Still, Mr. Trump could not resist the occasional ad-libbed line to skewer Mrs. Clinton or boast of his own achievements. He took credit for pressuring Mrs. Clinton to oppose the Trans-Pacific Partnership trade deal, though at the time she faced far greater pressure from a primary challenge on the left, from Senator Bernie Sanders of Vermont.
Deserting his script, Mr. Trump added that he had pushed Mrs. Clinton to use the term “radical Islamic terrorism,” despite her inclination to avoid it in the past.
But absent from the speech was any other talk of terrorism or even a single mention of immigration, two issues that have galvanized support for his campaign.
The Clinton campaign struck back at Mr. Trump, attacking his credibility as a critic of free trade and outsourcing on a conference call Tuesday afternoon. Senator Sherrod Brown of Ohio, a populist Democrat who is viewed as a potential running mate for Mrs. Clinton, accused Mr. Trump of hypocrisy for taking a hard line on trade while doing business himself in other countries.
“With all of his personal experience profiting from making products overseas, Trump’s the perfect expert to talk about outsourcing,” Mr. Brown said, reciting a list of Trump products, from suits to picture frames, that he said were made in other countries. “We know just in my state alone where Donald Trump could have gone to make these things,” he added.
And Mr. Trump drew a cold response from traditionally Republican-leaning interests as well for his heated attacks on international trade agreements. The U.S. Chamber of Commerce, which spends millions of dollars in federal elections, almost entirely in support of Republican candidates, criticized Mr. Trump’s speech on Twitter and claimed that his policies would hurt the economy.
“Even under best case scenario, Trump’s tariffs would strip us of at least 3.5 million jobs,” the group wrote in one Twitter message.
But in spite of such rebukes from Republican interests, Mr. Trump’s positions on trade remain some of his most constant and steadfast policies, ones he has been consistent on throughout his campaign.
At nearly every campaign rally, Mr. Trump has consistently knocked trade deals with China as unfair to the American worker, so frequently as to make his percussive pronunciation of China a hallmark of impersonators, and promised to impose heavy tariffs against the country as a way to even out the “deal.”
Mr. Trump appeared in his speech to pre-empt criticism from economists and business groups that have argued his policy proposals would lead to a damaging trade war with China and perhaps other countries.
“We already have a trade war,” Mr. Trump told the crowd, departing from his prepared remarks. “And we’re losing, badly.”
Mr. Trump, who has struggled for months to win support from the conservative business community, planned to follow the speech with a fund-raiser in West Virginia hosted by the coal executive Robert E. Murray.
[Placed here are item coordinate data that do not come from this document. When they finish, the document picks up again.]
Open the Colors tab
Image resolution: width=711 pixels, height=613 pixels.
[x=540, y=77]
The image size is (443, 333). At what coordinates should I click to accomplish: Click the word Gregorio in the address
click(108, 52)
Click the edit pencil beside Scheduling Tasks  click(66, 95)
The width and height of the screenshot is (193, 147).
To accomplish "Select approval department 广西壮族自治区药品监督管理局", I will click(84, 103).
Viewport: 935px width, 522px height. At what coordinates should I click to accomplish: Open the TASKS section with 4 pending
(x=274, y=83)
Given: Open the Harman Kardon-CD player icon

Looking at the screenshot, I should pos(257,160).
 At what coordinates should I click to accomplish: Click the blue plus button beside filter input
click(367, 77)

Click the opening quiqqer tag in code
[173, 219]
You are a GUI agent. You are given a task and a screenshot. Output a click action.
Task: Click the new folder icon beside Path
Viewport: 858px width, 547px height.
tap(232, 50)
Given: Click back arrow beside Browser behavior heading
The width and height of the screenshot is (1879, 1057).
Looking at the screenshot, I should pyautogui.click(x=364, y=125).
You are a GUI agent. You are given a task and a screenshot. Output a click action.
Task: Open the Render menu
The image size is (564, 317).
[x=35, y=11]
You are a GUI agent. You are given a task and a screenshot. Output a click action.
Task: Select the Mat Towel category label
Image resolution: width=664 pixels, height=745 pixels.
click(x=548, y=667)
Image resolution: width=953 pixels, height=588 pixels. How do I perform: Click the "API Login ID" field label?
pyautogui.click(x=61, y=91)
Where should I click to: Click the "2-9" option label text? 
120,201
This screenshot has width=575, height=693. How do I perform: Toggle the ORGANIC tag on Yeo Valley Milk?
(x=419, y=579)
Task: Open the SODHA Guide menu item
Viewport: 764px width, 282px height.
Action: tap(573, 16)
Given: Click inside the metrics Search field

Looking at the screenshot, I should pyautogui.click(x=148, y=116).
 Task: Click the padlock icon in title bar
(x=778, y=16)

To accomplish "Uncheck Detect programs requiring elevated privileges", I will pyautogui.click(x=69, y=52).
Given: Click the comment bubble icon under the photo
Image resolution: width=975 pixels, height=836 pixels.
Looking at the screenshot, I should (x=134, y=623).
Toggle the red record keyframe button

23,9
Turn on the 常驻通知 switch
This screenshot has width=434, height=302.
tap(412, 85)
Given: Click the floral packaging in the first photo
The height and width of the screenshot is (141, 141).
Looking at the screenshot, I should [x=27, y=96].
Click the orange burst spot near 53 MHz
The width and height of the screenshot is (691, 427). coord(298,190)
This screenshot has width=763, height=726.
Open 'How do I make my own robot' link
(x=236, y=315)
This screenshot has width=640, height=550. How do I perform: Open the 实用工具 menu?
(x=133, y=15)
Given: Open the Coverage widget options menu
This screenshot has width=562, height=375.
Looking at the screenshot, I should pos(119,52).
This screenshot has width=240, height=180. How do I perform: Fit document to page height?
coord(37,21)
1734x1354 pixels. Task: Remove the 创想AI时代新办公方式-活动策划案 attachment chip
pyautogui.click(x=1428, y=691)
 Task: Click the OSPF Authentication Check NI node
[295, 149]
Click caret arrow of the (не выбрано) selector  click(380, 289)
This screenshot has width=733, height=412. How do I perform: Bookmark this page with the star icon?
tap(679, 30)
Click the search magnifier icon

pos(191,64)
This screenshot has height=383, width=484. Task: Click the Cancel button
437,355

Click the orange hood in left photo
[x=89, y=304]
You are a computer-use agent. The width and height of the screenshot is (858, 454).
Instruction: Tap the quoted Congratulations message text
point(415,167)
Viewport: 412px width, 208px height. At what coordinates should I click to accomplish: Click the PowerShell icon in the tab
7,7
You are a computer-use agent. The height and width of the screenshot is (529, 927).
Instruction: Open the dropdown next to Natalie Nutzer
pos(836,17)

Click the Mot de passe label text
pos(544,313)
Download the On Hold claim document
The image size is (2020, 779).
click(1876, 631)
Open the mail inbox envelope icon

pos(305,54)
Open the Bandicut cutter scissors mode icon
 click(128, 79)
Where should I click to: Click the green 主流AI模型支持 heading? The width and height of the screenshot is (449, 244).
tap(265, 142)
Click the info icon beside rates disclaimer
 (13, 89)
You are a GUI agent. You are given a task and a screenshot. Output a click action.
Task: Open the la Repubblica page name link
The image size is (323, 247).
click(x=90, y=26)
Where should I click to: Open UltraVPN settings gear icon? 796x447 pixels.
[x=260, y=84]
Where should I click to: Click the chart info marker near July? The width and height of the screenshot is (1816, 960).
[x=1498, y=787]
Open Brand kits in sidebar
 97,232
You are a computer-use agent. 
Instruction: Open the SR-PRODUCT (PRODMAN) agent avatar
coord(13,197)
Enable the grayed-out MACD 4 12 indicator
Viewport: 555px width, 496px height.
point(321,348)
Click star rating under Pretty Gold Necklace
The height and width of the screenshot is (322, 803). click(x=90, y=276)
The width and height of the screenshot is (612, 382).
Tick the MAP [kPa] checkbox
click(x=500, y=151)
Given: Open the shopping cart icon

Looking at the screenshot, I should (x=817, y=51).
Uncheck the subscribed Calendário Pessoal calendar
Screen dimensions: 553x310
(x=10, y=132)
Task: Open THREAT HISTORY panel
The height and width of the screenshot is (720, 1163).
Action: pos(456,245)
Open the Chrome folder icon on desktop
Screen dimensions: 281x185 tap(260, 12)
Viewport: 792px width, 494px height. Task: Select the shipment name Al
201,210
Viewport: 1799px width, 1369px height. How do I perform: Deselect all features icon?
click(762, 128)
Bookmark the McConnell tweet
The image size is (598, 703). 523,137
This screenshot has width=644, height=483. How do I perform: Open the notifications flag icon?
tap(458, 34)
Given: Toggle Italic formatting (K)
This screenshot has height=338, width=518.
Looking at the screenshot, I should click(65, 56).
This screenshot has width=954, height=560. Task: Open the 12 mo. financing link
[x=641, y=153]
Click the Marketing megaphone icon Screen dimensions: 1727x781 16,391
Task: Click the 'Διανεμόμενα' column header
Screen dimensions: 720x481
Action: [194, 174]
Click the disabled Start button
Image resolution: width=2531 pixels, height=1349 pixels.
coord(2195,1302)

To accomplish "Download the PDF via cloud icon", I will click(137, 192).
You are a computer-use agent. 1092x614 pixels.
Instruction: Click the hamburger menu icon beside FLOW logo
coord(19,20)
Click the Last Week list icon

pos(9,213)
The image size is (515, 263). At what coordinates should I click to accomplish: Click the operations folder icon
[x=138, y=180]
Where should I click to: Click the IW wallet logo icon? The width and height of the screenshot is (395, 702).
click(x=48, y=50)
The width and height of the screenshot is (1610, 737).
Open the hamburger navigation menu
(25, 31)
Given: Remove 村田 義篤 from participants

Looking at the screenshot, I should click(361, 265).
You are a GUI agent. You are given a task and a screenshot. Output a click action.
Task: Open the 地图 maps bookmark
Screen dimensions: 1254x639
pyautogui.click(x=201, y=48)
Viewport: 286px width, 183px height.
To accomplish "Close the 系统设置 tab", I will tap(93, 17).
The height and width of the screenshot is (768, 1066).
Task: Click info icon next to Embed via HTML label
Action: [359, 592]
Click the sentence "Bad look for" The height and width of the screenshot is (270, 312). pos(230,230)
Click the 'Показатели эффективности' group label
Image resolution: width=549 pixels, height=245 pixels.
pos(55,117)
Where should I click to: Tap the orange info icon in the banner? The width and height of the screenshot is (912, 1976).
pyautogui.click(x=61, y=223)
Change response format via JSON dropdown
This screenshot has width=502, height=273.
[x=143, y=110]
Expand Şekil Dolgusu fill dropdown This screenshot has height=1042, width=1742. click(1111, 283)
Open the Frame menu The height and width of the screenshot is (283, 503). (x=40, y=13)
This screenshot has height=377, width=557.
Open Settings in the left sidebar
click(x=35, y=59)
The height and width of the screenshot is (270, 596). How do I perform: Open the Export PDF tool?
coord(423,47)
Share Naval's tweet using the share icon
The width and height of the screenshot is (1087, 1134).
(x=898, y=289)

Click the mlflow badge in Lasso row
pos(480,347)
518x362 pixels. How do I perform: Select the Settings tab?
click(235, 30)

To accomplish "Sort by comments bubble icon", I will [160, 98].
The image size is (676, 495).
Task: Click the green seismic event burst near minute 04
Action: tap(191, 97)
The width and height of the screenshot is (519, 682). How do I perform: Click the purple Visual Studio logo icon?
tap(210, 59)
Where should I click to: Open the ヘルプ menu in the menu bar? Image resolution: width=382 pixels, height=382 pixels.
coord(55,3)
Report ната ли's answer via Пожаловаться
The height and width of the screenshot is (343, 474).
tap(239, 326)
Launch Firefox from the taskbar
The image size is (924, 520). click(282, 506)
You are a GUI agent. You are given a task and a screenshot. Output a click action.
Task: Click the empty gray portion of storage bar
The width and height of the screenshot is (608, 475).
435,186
He was also scheduled to address a rally in eastern Ohio, another crucial state in the general election and one that Mr. Trump lost in the primary to Gov. John Kasich.
To win that state in November, Mr. Trump hopes to outflank Mrs. Clinton with economically distressed voters who may have voted Democratic in the past. Trade remains an issue that both resonates with Mr. Trump’s core supporters and stirs up populist voters across party lines.
In a nod to potential crossover voters, Mr. Trump quoted Mr. Sanders by name in criticizing Mrs. Clinton.
Though he dwelled at greatest length on what he described as the damaging economic consequences of globalization, Mr. Trump also laced his remarks with broader nationalist language, arguing that the United States would lose its sovereignty and national pride by negotiating too freely with the world.
“They get the expansion. We get the joblessness,” Mr. Trump said, of trade deals with foreign countries. “That’s the way it works — not going to happen anymore.”